START The data
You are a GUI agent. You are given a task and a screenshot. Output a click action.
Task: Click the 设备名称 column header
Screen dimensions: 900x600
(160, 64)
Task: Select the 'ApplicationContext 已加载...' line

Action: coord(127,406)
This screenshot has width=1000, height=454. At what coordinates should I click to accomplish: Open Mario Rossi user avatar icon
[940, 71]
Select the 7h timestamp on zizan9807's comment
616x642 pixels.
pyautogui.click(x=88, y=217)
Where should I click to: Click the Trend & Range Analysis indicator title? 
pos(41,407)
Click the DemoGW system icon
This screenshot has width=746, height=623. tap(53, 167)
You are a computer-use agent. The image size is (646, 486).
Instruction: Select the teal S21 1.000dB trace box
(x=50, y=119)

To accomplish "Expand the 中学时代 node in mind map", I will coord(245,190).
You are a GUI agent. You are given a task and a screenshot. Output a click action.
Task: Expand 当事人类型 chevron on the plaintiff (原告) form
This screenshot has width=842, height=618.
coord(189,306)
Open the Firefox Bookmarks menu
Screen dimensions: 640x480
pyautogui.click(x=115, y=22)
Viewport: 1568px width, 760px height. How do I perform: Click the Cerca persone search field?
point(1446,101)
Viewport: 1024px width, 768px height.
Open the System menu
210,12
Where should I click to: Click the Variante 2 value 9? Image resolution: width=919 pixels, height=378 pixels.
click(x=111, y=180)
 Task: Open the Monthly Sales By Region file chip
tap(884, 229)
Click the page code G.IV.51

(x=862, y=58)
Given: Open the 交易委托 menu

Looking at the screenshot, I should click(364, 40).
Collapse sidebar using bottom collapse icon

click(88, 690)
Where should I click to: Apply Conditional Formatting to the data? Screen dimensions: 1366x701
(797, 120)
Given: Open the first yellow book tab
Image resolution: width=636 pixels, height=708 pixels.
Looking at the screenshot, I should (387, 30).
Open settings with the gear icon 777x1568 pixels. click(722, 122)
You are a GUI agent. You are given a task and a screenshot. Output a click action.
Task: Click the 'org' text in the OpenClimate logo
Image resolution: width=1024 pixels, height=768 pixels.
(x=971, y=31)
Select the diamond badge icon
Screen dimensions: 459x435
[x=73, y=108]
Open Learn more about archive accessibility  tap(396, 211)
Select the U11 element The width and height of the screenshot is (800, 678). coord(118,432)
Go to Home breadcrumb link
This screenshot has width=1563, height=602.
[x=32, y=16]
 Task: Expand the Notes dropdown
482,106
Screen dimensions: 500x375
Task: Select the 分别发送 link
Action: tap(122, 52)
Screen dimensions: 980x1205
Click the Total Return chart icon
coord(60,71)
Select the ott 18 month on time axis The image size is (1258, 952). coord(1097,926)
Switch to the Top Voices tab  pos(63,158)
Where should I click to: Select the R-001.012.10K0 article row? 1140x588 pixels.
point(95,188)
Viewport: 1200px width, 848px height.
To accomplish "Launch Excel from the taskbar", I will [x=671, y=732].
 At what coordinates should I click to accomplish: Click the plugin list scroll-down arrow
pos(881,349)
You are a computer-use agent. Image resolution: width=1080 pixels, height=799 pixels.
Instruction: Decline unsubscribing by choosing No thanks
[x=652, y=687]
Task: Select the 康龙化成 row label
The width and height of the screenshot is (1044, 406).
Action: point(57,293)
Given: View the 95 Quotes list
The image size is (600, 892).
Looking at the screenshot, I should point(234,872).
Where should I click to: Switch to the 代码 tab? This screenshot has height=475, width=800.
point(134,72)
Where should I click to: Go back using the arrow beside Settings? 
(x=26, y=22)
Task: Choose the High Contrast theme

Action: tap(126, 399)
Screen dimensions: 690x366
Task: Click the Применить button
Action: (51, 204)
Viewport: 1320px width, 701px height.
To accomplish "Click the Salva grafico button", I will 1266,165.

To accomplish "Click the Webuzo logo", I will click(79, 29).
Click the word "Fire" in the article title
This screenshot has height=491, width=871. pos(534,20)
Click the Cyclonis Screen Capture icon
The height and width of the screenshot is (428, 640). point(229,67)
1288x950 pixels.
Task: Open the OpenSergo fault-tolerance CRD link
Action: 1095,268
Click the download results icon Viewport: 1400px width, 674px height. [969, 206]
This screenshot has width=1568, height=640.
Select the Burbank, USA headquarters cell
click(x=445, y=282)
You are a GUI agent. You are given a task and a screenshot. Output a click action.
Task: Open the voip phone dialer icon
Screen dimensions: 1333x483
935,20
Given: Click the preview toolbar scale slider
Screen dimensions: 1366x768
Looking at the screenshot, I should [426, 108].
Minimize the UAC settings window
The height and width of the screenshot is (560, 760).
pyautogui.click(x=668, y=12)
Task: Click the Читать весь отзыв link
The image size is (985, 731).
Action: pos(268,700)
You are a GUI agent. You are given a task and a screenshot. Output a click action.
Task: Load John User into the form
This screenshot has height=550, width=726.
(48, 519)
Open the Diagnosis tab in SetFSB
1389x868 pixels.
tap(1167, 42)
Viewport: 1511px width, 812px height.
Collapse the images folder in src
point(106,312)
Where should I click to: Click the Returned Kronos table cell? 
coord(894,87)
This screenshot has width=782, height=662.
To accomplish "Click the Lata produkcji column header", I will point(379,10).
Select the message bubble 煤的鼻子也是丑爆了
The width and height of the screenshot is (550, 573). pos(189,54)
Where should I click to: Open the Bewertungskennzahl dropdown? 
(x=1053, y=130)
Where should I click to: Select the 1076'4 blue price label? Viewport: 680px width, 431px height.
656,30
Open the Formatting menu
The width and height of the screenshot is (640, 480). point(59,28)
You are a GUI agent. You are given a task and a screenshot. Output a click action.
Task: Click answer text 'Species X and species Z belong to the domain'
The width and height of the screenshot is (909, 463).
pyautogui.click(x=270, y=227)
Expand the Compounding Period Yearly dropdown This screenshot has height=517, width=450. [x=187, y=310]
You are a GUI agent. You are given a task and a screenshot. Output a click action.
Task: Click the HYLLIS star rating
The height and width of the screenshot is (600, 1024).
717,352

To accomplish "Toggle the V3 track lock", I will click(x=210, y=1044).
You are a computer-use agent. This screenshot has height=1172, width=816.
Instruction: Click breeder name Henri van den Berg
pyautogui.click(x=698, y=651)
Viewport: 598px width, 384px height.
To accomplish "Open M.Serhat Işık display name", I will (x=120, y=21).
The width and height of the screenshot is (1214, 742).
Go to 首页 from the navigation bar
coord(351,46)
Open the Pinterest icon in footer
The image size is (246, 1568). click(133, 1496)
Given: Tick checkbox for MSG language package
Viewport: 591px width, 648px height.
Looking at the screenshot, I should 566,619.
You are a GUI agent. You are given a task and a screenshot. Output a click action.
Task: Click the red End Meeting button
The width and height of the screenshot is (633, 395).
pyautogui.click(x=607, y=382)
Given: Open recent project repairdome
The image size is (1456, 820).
END The data
Try it -
Every line of data must be returned unchanged.

Solved problem -
You are a GUI agent. You are given a task and a screenshot. Output a click action.
Task: Click the 设备名称 column header
Screen dimensions: 900x600
(160, 64)
Task: Select the 'ApplicationContext 已加载...' line

Action: coord(127,406)
This screenshot has width=1000, height=454. At what coordinates should I click to accomplish: Open Mario Rossi user avatar icon
[940, 71]
Select the 7h timestamp on zizan9807's comment
616x642 pixels.
pyautogui.click(x=88, y=217)
Where should I click to: Click the Trend & Range Analysis indicator title? 
pos(41,407)
Click the DemoGW system icon
This screenshot has width=746, height=623. tap(53, 167)
You are a computer-use agent. The image size is (646, 486).
Instruction: Select the teal S21 1.000dB trace box
(x=50, y=119)

To accomplish "Expand the 中学时代 node in mind map", I will coord(245,190).
You are a GUI agent. You are given a task and a screenshot. Output a click action.
Task: Expand 当事人类型 chevron on the plaintiff (原告) form
This screenshot has width=842, height=618.
coord(189,306)
Open the Firefox Bookmarks menu
Screen dimensions: 640x480
pyautogui.click(x=115, y=22)
Viewport: 1568px width, 760px height. How do I perform: Click the Cerca persone search field?
point(1446,101)
Viewport: 1024px width, 768px height.
Open the System menu
210,12
Where should I click to: Click the Variante 2 value 9? Image resolution: width=919 pixels, height=378 pixels.
click(x=111, y=180)
 Task: Open the Monthly Sales By Region file chip
tap(884, 229)
Click the page code G.IV.51

(x=862, y=58)
Given: Open the 交易委托 menu

Looking at the screenshot, I should click(364, 40).
Collapse sidebar using bottom collapse icon

click(88, 690)
Where should I click to: Apply Conditional Formatting to the data? Screen dimensions: 1366x701
(797, 120)
Given: Open the first yellow book tab
Image resolution: width=636 pixels, height=708 pixels.
Looking at the screenshot, I should (387, 30).
Open settings with the gear icon 777x1568 pixels. click(722, 122)
You are a GUI agent. You are given a task and a screenshot. Output a click action.
Task: Click the 'org' text in the OpenClimate logo
Image resolution: width=1024 pixels, height=768 pixels.
(x=971, y=31)
Select the diamond badge icon
Screen dimensions: 459x435
[x=73, y=108]
Open Learn more about archive accessibility  tap(396, 211)
Select the U11 element The width and height of the screenshot is (800, 678). coord(118,432)
Go to Home breadcrumb link
This screenshot has width=1563, height=602.
[x=32, y=16]
 Task: Expand the Notes dropdown
482,106
Screen dimensions: 500x375
Task: Select the 分别发送 link
Action: tap(122, 52)
Screen dimensions: 980x1205
Click the Total Return chart icon
coord(60,71)
Select the ott 18 month on time axis The image size is (1258, 952). coord(1097,926)
Switch to the Top Voices tab  pos(63,158)
Where should I click to: Select the R-001.012.10K0 article row? 1140x588 pixels.
point(95,188)
Viewport: 1200px width, 848px height.
To accomplish "Launch Excel from the taskbar", I will [x=671, y=732].
 At what coordinates should I click to accomplish: Click the plugin list scroll-down arrow
pos(881,349)
You are a computer-use agent. Image resolution: width=1080 pixels, height=799 pixels.
Instruction: Decline unsubscribing by choosing No thanks
[x=652, y=687]
Task: Select the 康龙化成 row label
The width and height of the screenshot is (1044, 406).
Action: point(57,293)
Given: View the 95 Quotes list
The image size is (600, 892).
Looking at the screenshot, I should point(234,872).
Where should I click to: Switch to the 代码 tab? This screenshot has height=475, width=800.
point(134,72)
Where should I click to: Go back using the arrow beside Settings? 
(x=26, y=22)
Task: Choose the High Contrast theme

Action: tap(126, 399)
Screen dimensions: 690x366
Task: Click the Применить button
Action: (51, 204)
Viewport: 1320px width, 701px height.
To accomplish "Click the Salva grafico button", I will 1266,165.

To accomplish "Click the Webuzo logo", I will click(79, 29).
Click the word "Fire" in the article title
This screenshot has height=491, width=871. pos(534,20)
Click the Cyclonis Screen Capture icon
The height and width of the screenshot is (428, 640). point(229,67)
1288x950 pixels.
Task: Open the OpenSergo fault-tolerance CRD link
Action: 1095,268
Click the download results icon Viewport: 1400px width, 674px height. [969, 206]
This screenshot has width=1568, height=640.
Select the Burbank, USA headquarters cell
click(x=445, y=282)
You are a GUI agent. You are given a task and a screenshot. Output a click action.
Task: Open the voip phone dialer icon
Screen dimensions: 1333x483
935,20
Given: Click the preview toolbar scale slider
Screen dimensions: 1366x768
Looking at the screenshot, I should [426, 108].
Minimize the UAC settings window
The height and width of the screenshot is (560, 760).
pyautogui.click(x=668, y=12)
Task: Click the Читать весь отзыв link
The image size is (985, 731).
Action: pos(268,700)
You are a GUI agent. You are given a task and a screenshot. Output a click action.
Task: Load John User into the form
This screenshot has height=550, width=726.
(48, 519)
Open the Diagnosis tab in SetFSB
1389x868 pixels.
tap(1167, 42)
Viewport: 1511px width, 812px height.
Collapse the images folder in src
point(106,312)
Where should I click to: Click the Returned Kronos table cell? 
coord(894,87)
This screenshot has width=782, height=662.
To accomplish "Click the Lata produkcji column header", I will point(379,10).
Select the message bubble 煤的鼻子也是丑爆了
The width and height of the screenshot is (550, 573). pos(189,54)
Where should I click to: Open the Bewertungskennzahl dropdown? 
(x=1053, y=130)
Where should I click to: Select the 1076'4 blue price label? Viewport: 680px width, 431px height.
656,30
Open the Formatting menu
The width and height of the screenshot is (640, 480). point(59,28)
You are a GUI agent. You are given a task and a screenshot. Output a click action.
Task: Click answer text 'Species X and species Z belong to the domain'
The width and height of the screenshot is (909, 463).
pyautogui.click(x=270, y=227)
Expand the Compounding Period Yearly dropdown This screenshot has height=517, width=450. [x=187, y=310]
You are a GUI agent. You are given a task and a screenshot. Output a click action.
Task: Click the HYLLIS star rating
The height and width of the screenshot is (600, 1024).
717,352

To accomplish "Toggle the V3 track lock", I will click(x=210, y=1044).
You are a computer-use agent. This screenshot has height=1172, width=816.
Instruction: Click breeder name Henri van den Berg
pyautogui.click(x=698, y=651)
Viewport: 598px width, 384px height.
To accomplish "Open M.Serhat Işık display name", I will (x=120, y=21).
The width and height of the screenshot is (1214, 742).
Go to 首页 from the navigation bar
coord(351,46)
Open the Pinterest icon in footer
The image size is (246, 1568). click(133, 1496)
Given: Tick checkbox for MSG language package
Viewport: 591px width, 648px height.
Looking at the screenshot, I should 566,619.
You are a GUI agent. You are given a task and a screenshot. Output a click action.
Task: Click the red End Meeting button
The width and height of the screenshot is (633, 395).
pyautogui.click(x=607, y=382)
Given: Open recent project repairdome
The image size is (1456, 820).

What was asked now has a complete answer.